Conservation of the canal was on the agenda at the most recent meeting of China’s top political advisory body – the Chinese People’s Political Consultative Conference. The body has been pushing to have the canal listed as a UNESCO World Heritage site within five years. But conservation of the waterway could prove difficult. Stretches of the northern most sections of the canal have dried up or become impassable pools of wastewater. Today only 1000 kilometers of the canal remains in operation.
David Lague reported yesterday in The New York Times that a US$250 million makeover that began in 2001 has improved water quality and spurred urban renewal and a small 24-mile section of the canal near Hangzhou, but that cleaning up the entire canal could take years and cost as much as US$2.5 billion.

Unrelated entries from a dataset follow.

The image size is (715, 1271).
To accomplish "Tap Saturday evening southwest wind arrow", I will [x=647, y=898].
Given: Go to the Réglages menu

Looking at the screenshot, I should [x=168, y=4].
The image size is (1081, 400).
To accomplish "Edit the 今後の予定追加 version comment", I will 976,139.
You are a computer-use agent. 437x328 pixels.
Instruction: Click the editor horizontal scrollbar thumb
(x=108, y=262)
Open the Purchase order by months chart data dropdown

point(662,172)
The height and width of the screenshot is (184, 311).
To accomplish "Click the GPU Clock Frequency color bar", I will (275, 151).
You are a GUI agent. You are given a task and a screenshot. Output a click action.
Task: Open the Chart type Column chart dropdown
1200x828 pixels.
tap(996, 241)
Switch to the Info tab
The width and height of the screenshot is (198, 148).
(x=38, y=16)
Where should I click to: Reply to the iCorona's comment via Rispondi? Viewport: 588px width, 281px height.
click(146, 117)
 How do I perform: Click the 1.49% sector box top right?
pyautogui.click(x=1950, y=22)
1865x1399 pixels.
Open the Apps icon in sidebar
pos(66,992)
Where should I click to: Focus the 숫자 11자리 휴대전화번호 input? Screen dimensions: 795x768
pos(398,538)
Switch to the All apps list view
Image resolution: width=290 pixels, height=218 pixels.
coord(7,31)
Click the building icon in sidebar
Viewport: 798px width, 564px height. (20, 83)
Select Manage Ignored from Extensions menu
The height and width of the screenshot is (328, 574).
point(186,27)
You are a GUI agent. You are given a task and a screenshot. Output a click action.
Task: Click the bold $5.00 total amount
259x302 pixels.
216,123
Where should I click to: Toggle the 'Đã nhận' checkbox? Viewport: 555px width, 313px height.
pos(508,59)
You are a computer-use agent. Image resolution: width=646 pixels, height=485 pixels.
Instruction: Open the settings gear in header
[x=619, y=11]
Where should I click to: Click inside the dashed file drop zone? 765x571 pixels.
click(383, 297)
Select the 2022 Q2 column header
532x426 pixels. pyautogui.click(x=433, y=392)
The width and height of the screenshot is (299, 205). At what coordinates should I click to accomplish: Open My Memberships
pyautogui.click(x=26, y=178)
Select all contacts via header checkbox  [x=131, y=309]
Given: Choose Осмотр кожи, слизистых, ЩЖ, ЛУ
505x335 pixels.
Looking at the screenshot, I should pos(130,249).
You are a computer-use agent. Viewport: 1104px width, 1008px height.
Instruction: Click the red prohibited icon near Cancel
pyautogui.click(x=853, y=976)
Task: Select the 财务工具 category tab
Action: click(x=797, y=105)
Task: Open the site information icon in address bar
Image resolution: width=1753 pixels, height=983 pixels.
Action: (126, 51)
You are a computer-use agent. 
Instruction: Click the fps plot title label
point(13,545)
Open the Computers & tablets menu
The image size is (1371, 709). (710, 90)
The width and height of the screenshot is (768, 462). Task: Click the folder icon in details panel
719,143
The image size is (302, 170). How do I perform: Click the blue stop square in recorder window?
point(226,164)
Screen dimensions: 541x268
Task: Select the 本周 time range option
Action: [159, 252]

“There is a lack of awareness about the canal,” said Luo Zhewen, an expert in ancient architecture at the State Bureau of Cultural Heritage and a leading authority on the Great Wall. “It is a living relic, not just something from the past.”
Despite the fact that the canal is no longer navigable between Beijing and the city of Jining in Shandong Province, about one-third of its length, the remaining section south to Hangzhou remains in heavy use.
More than 100,000 vessels ply the canal each year, carrying about 260 million tons of goods including coal and construction materials, according to figures released by the Ministry of Communications in March. That is three times as much cargo as is carried on the Beijing-Shanghai railway.
“The canal connects major coal bases in the north and serves as a cheap and convenient channel to transport coal to the fast developing Yangtze River Delta,” Zhou Liang, an official with the Ministry of Communications, said.
Shandong, Jiangsu, and Zhejiang provinces are planning to invest US$2.56 billion on dredging the waterway over the next three years which is expected to increase transportation capacity by 40 percent according to official statistics. When the project is completed, the canal will have a minimum of level-3 navigation ability, allowing 1,000-ton vessels to steam from Dongping Lake in Shandong province to Hangzhou.
At present, the section south of the Yangtze River only has a level-4 navigational ability.